Work instruction:
Return, from the lines below, each one that includes the word "computer".
↓↓↓
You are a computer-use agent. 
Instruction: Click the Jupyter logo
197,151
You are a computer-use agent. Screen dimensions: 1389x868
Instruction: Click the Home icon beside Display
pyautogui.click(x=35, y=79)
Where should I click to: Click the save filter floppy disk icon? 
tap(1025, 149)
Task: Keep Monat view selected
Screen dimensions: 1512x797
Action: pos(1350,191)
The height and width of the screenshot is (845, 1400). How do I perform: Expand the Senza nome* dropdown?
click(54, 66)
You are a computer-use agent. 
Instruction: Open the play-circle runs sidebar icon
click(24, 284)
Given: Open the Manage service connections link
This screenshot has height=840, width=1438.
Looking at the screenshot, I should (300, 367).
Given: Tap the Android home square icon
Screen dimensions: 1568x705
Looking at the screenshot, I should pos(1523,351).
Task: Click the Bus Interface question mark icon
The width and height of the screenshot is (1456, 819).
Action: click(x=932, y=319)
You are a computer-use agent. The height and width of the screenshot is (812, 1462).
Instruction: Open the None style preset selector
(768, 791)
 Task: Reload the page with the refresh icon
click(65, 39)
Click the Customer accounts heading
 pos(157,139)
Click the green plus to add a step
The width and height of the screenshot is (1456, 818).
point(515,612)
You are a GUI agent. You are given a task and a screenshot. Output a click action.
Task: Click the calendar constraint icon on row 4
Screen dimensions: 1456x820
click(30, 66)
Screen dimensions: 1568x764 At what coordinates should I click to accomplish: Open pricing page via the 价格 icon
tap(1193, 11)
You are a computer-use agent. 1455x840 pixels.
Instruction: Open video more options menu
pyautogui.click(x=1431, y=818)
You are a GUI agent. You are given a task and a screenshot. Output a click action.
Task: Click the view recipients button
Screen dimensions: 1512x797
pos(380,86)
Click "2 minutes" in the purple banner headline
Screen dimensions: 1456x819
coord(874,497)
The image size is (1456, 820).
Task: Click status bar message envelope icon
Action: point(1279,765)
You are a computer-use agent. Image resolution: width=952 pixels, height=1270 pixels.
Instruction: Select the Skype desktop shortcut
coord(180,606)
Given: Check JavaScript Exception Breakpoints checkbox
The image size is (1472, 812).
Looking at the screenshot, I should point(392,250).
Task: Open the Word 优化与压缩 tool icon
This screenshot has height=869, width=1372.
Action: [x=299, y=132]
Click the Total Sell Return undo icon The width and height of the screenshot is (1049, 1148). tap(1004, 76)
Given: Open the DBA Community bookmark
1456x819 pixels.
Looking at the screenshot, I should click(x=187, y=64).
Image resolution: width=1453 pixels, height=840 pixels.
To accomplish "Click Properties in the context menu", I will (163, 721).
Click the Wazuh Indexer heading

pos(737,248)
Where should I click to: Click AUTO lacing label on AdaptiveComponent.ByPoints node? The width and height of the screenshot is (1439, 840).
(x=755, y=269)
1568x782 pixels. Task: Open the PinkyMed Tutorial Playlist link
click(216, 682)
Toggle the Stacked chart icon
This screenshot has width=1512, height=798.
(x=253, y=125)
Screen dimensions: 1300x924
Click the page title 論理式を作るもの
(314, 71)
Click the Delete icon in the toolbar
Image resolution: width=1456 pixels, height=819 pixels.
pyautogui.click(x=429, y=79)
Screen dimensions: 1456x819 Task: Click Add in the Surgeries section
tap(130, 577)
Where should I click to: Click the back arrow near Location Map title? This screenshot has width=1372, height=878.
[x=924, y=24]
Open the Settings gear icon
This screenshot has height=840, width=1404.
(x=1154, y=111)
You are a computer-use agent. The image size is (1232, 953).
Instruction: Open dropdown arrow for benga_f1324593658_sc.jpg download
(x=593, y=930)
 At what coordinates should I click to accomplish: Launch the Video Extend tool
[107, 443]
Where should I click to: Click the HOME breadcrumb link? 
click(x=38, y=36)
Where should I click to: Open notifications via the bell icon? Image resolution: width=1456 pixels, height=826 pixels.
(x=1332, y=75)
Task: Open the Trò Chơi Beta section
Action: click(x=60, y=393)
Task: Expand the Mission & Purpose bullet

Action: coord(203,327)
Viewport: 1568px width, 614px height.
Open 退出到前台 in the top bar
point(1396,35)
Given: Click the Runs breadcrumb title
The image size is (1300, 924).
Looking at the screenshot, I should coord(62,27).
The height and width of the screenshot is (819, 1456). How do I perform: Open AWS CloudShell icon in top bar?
↑↑↑
Result of this exercise:
You are a computer-use agent. 
You are a computer-use agent. Screen dimensions: 1389x868
You are a computer-use agent. 
You are a computer-use agent. The height and width of the screenshot is (812, 1462).
You are a computer-use agent. 1455x840 pixels.
You are a computer-use agent. Image resolution: width=952 pixels, height=1270 pixels.
You are a computer-use agent. The image size is (1232, 953).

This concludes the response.